Researchers Employ Unsupervised Funniness Detection in the New Yorker Cartoon Caption Contest

In their study, the researchers took a computational approach to studying the contest to gain insights into what differentiates funny captions from the rest.

Image Enlarge
A lexical similarity network showing a subset of captions for cartoons, clustered thematically. Image by Agustin Chanfreau, Columbia University.

How do we know what’s funny, and can machine learning and big data techniques be used to identify the essence of humor?

Prof. Dragomir Radev and his former student and alumnus Rahul Jha, together with colleagues from Yahoo! Labs and Columbia University, recently teamed up with New Yorker Cartoon Editor Bob Mankoff to take a computational approach to understanding humor. Their paper, posted on arxiv.org and entitled “Humor in Collective Discourse: Unsupervised Funniness Detection in the New Yorker Cartoon Caption Contest,” describes their findings.

The New Yorker publishes a weekly Cartoon Caption Contest has been running for more than 10 years. Each week, the editors post a cartoon and ask readers to come up with a funny caption for it. They pick the top three submitted captions and ask the readers to pick the weekly winner. The contest has become a cultural phenomenon and has generated a lot of discussion as to what makes a cartoon funny.

In their study, the researchers took a computational approach to studying the contest to gain insights into what differentiates funny captions from the rest. They developed a set of unsupervised methods for ranking captions based on features such as originality, centrality, sentiment, concreteness, grammatically, human-centeredness, etc. They used each of these methods to independently rank all captions from the New Yorker’s corpus of cartoons and selected the top captions for each method. Then, they performed Amazon Mechanical Turk experiments in which they asked Turkers to judge which of the selected captions is funnier.

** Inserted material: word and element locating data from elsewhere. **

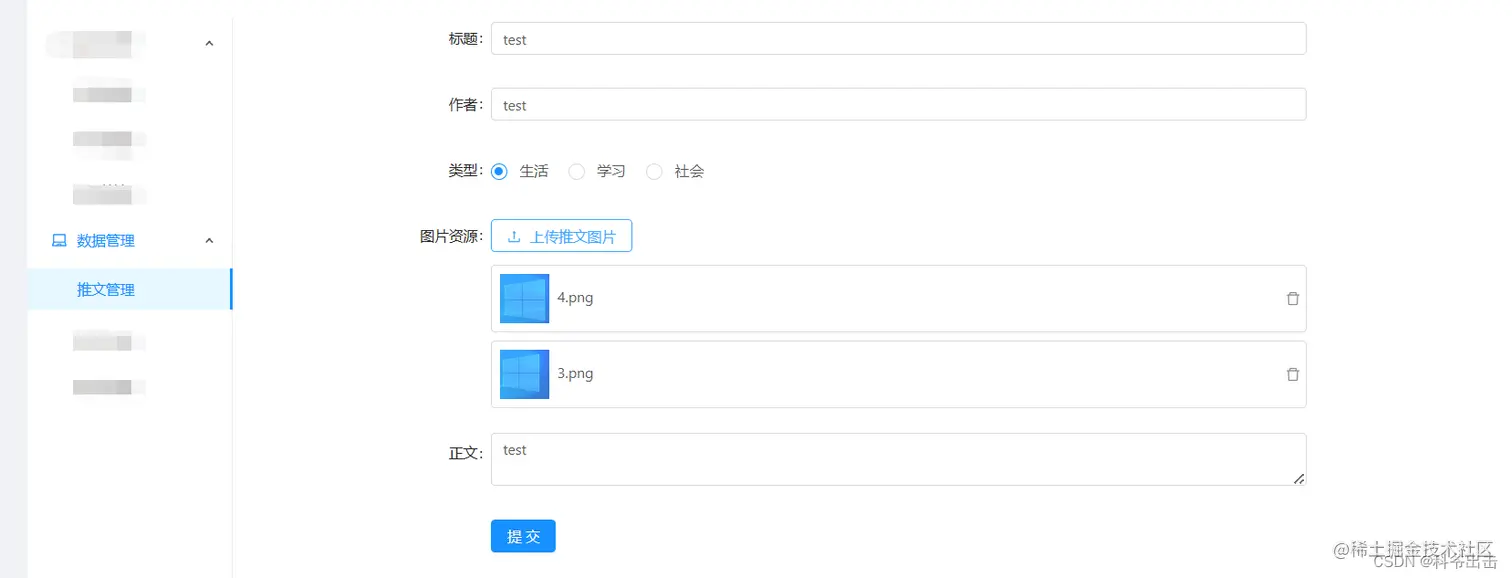Viewport: 1512px width, 578px height.
Task: Click the topmost collapsed sidebar group header
Action: click(95, 42)
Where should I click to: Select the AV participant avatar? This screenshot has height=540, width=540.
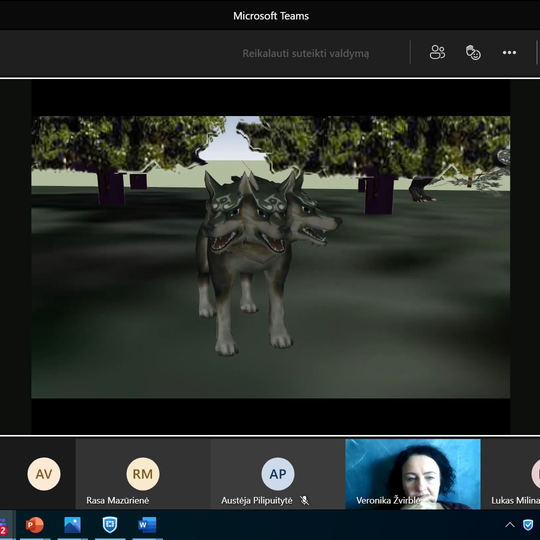(44, 474)
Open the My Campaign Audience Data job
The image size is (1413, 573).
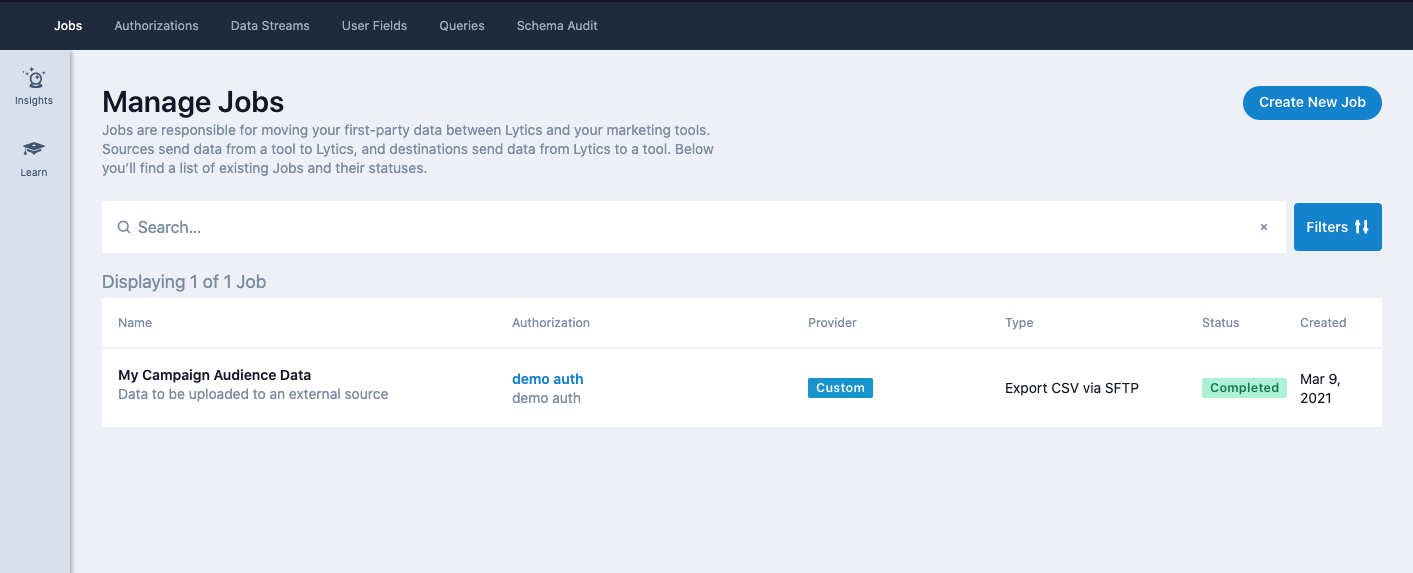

The researchers were able to show that negative sentiment, human-centeredness, and lexical centrality most strongly match the funniest captions, followed by positive sentiment. These results are useful for understanding humor and also in the design of more engaging conversational agents in text and multimodal (vision+text) systems.

As part of this work, a large set of cartoons and captions is being made available to the community so that other researchers may experiment further.